Action item
All lines from the one with "Click the 5,50" through the last are to be given again exactly as they stand in the data below, and only those.

BEGIN Task input

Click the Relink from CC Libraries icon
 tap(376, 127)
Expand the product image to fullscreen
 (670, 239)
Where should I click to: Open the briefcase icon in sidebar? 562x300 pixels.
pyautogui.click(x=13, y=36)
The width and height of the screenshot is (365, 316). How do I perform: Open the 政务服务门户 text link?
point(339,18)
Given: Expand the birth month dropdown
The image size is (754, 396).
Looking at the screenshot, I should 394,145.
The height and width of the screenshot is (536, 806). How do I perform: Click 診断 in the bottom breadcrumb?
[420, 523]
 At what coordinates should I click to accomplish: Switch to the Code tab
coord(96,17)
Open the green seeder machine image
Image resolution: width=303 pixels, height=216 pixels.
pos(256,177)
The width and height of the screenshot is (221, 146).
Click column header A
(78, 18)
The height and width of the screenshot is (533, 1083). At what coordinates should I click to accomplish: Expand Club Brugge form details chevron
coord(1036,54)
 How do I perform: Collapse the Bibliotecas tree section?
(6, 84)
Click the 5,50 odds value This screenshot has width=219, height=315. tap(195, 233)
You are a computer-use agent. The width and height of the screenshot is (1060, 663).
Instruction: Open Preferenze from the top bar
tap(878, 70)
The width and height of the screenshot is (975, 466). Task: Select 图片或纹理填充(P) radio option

END Task input

Solution
Click the 5,50 odds value This screenshot has width=219, height=315. tap(195, 233)
You are a computer-use agent. The width and height of the screenshot is (1060, 663).
Instruction: Open Preferenze from the top bar
tap(878, 70)
The width and height of the screenshot is (975, 466). Task: Select 图片或纹理填充(P) radio option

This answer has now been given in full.